** Information follows **

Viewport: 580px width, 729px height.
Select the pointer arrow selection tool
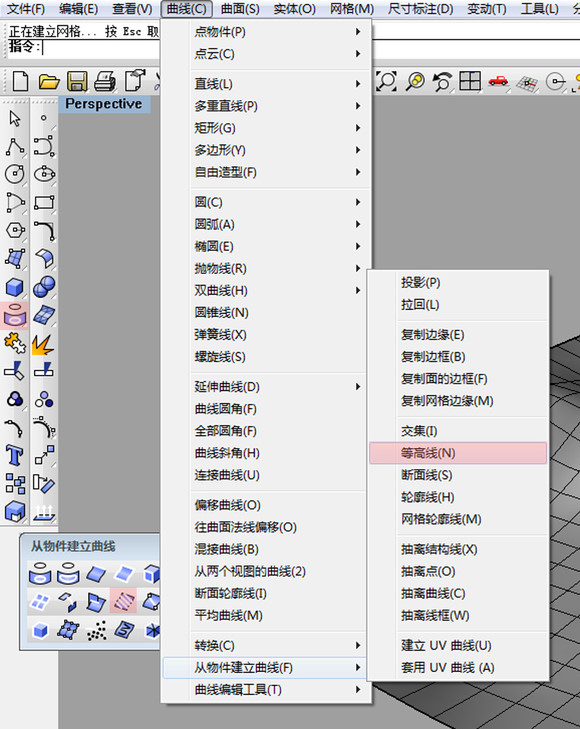pos(15,118)
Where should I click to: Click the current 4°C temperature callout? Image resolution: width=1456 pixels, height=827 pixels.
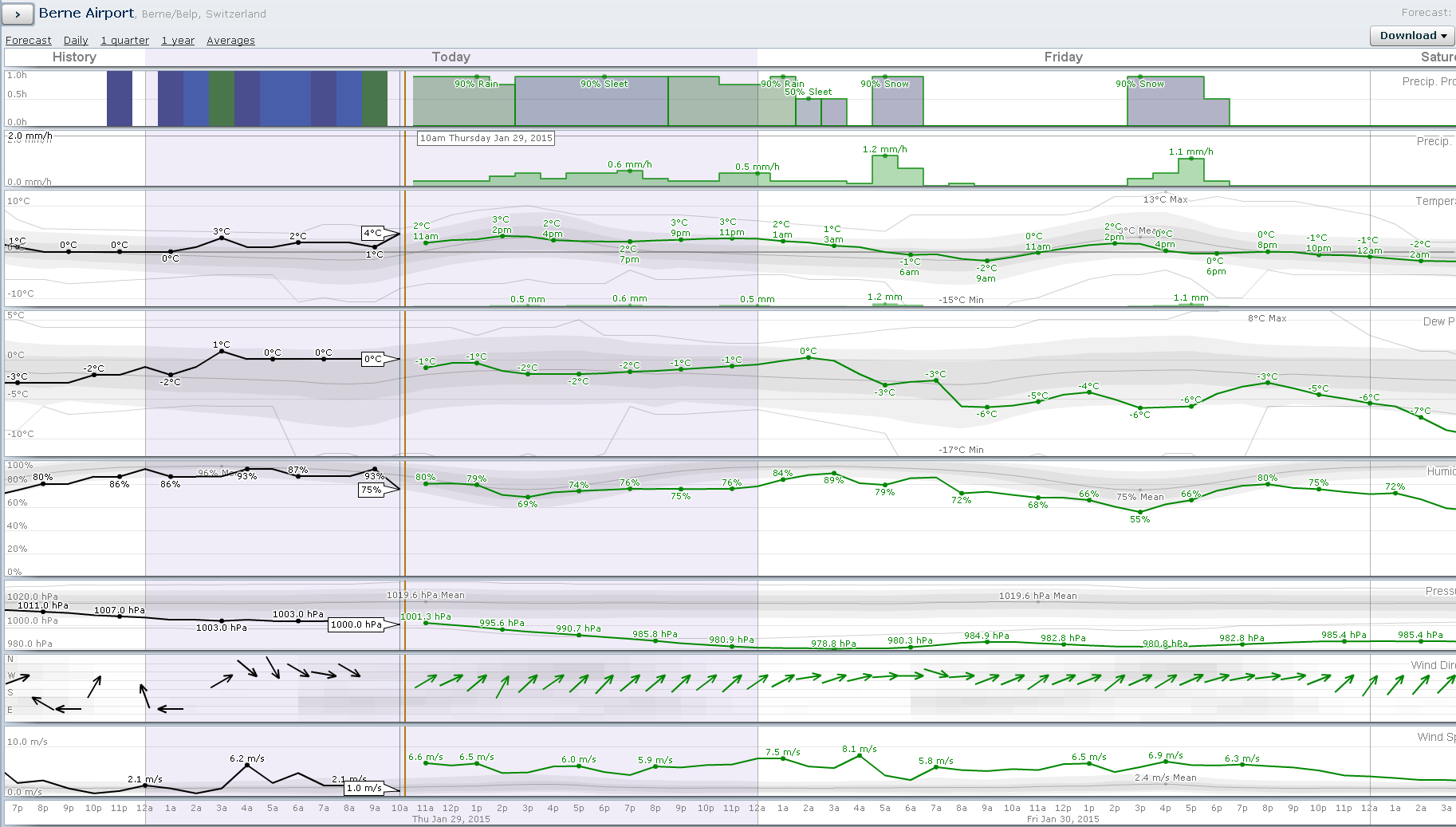click(x=373, y=234)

** End of Information **

▶ Exercise directions: Set down the records again exactly as they appear, leaving each picture behind.

▶ The answer:
Viewport: 580px width, 729px height.
Select the pointer arrow selection tool
pos(15,118)
Where should I click to: Click the current 4°C temperature callout? Image resolution: width=1456 pixels, height=827 pixels.
click(x=373, y=234)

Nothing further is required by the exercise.